De nombreux parents pourraient en témoigner: il suffit de donner une feuille et des crayons de couleur à un enfant d'âge préscolaire pour qu'il laisse aller son imagination et exprime toute sa créativité. Et si le dessin pouvait servir à suivre l'évolution des capacités langagières et syntaxiques des jeunes concernés par une perte auditive? C'est la question derrière un projet de maîtrise en psychopédagogie effectué par Sandrine Cantin, enseignante en arts plastiques à l'École oraliste de Québec.
«Dans ma pratique d'enseignante, je travaille auprès d'enfants ayant une perte d'audition et des difficultés langagières. Mon but, avec cette recherche, était de trouver des interventions qui pourraient être porteuses pour le développement global des enfants», explique celle dont le mémoire a été encadré par la professeure Hélène Makdissi de la Faculté des sciences de l'éducation.
Dans ce projet, Sandrine Cantin a donné carte blanche à trois de ses élèves pour créer un grand livre d'histoires. Une fois leur dessin terminé, ces enfants étaient invitées à raconter de vive voix le récit qu'elles avaient mis en images. Le choix des couleurs, les thèmes abordés, la syntaxe et la complexité narrative de leur histoire font partie des nombreux éléments analysés par l'étudiante.
Les enfants ont été rencontrées une première fois en 2018 alors qu'elles étaient âgées de 5 ans. L'expérience a été répétée en 2019 alors qu'elles étaient inscrites en première année du primaire. Ces séances, qui étaient filmées, ont permis de suivre l'évolution de leur processus de création, mais aussi de leur développement langagier. «L'étude de cas longitudinale me permettait de creuser davantage le sujet qu'avec une recherche sur une courte période avec un grand échantillonnage. Le chercheur qui rencontre 2000 enfants pendant 15 minutes chacun n'a pas le même rapport avec eux. Les liens déjà très forts que j'avais avec mes élèves me permettaient d'accéder à leur réel niveau de langage et interpréter leurs propos», dit l'enseignante, qui a fait appel à différentes grilles d'analyse et théories en psychopédagogie.

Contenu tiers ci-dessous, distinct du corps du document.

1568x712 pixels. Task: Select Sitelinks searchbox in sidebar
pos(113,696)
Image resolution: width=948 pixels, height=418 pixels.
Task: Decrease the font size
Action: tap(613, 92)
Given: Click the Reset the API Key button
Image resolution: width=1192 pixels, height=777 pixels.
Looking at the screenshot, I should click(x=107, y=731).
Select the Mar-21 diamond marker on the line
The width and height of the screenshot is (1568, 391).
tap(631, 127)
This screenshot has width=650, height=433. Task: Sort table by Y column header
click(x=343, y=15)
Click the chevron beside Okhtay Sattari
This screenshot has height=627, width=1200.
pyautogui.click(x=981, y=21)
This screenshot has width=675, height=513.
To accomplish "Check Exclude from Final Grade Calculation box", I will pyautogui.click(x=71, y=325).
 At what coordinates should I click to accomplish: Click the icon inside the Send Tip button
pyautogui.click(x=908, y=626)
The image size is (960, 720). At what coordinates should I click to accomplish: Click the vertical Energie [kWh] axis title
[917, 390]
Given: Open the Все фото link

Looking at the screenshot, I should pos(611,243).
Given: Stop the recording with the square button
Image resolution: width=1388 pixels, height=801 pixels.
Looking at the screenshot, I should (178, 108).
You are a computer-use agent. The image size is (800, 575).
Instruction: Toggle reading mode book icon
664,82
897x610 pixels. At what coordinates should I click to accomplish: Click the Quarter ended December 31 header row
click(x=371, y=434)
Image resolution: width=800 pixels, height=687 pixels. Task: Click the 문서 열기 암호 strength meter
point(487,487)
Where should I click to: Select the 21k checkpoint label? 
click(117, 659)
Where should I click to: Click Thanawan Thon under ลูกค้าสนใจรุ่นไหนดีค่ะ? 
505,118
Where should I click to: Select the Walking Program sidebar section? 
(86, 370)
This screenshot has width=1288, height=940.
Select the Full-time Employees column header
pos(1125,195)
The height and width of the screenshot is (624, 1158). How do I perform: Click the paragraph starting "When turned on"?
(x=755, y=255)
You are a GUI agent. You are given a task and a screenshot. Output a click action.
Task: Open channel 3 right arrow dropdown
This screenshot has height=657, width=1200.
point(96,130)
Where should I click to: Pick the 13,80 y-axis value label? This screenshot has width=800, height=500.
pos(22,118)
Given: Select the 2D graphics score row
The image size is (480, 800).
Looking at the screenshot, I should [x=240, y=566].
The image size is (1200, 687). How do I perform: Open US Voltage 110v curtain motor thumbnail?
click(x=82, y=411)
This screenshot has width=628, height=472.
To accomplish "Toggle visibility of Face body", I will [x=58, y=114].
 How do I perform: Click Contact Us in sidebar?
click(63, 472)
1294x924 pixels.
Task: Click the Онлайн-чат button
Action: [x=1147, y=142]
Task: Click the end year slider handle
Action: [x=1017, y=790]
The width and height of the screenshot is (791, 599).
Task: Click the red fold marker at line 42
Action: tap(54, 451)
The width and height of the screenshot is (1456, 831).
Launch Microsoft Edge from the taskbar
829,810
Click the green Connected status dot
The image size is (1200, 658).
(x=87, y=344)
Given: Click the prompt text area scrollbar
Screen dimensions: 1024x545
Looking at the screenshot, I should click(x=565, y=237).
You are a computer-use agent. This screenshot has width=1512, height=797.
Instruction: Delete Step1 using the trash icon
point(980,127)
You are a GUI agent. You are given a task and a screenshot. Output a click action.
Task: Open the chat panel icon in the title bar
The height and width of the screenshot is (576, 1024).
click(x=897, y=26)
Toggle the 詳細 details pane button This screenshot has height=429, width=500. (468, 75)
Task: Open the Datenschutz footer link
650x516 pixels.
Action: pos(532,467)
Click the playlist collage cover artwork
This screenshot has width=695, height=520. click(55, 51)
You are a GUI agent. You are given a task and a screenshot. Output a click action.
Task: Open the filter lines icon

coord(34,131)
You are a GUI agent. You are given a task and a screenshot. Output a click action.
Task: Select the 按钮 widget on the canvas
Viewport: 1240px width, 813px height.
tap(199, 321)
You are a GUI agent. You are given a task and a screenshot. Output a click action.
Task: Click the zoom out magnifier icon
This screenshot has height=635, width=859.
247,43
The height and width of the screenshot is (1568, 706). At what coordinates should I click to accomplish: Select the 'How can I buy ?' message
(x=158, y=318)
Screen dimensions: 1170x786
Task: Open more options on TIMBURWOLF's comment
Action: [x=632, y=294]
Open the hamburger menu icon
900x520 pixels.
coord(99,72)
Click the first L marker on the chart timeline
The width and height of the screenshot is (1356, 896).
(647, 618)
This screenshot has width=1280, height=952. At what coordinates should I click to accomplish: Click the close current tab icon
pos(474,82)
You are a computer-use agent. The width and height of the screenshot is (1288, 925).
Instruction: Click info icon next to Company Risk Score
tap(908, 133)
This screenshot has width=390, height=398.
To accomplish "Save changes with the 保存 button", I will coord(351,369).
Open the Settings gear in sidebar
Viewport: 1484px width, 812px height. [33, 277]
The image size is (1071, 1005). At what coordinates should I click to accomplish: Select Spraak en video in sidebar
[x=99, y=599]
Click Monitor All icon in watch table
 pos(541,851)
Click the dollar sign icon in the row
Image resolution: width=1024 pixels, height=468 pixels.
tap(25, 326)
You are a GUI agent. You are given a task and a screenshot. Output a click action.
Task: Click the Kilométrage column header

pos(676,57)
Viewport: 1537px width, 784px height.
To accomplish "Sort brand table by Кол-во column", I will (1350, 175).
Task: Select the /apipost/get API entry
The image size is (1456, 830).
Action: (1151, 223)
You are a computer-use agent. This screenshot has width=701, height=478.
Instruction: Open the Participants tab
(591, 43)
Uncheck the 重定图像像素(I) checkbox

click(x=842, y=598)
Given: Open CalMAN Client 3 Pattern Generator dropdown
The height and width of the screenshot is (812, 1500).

Ce croisement des données a permis de constater une relation entre les dessins et les avancées en matière de langage. «La syntaxe des premières histoires était peu élaborée, avec des phrases simples comprenant un seul verbe fléchi. Un an plus tard, ça s'est amélioré pour les trois enfants. Au niveau de la structure des récits, les histoires du premier épisode étaient très courtes avec peu d'éléments déclencheurs pouvant contribuer à la quête des personnages. Encore une fois, chacune des élèves a beaucoup évolué sur ce plan», affirme Sandrine Cantin.
Quand vivre avec une perte auditive devient une force
Son projet de recherche ayant permis de cibler des stratégies d'intervention efficaces, Sandrine Cantin espère voir davantage de collègues enseignants utiliser le dessin narratif auprès d'enfants ayant des enjeux sur le plan auditif ou langagier.
Elle rappelle que la perte d'audition, chaque année au Québec, touche environ 1350 élèves, dont la majorité n'est pas inscrite dans une école spécialisée. Pour les enfants ayant une déficience langagière, le chiffre se situe entre 11 000 et 12 300, dont près de 4700 en classes ordinaires. «Souvent, les enseignants ne savent pas trop où commencer ni quoi faire pour aider ces enfants dont les difficultés peuvent passer inaperçues, d'où l'importance qu'ils soient mieux outillés.»
Véritable passionnée par son métier, Sandrine Cantin est bien placée pour comprendre la réalité des jeunes qu'elle côtoie, elle-même ayant dû conjuguer avec une perte auditive de l'oreille droite. «Ma dernière chirurgie remonte à 2014. Je suis chanceuse; une seule de mes deux oreilles est atteinte, tandis que d'autres vivent des difficultés beaucoup plus grandes. Je me suis dit que je pouvais jouer un rôle. Pour moi, le fait d'avoir une perte d'audition est devenu une expérience positive, une force et non une faiblesse. Enseigner à ces enfants m'apporte une richesse», conclut-elle.
Quarante bougies pour l'implant cochléaire
Événement historique qui a marqué un tournant pour les personnes rencontrant des difficultés d'audition, la première pose d'un implant cochléaire au Canada a été réalisée il y a 40 ans par un professeur agrégé de clinique à l'Université Laval, Pierre Ferron.
Sommité dans son domaine, le Dr Ferron a reçu au fil de sa carrière plusieurs récompenses, dont le titre de chevalier de l'Ordre national du Québec.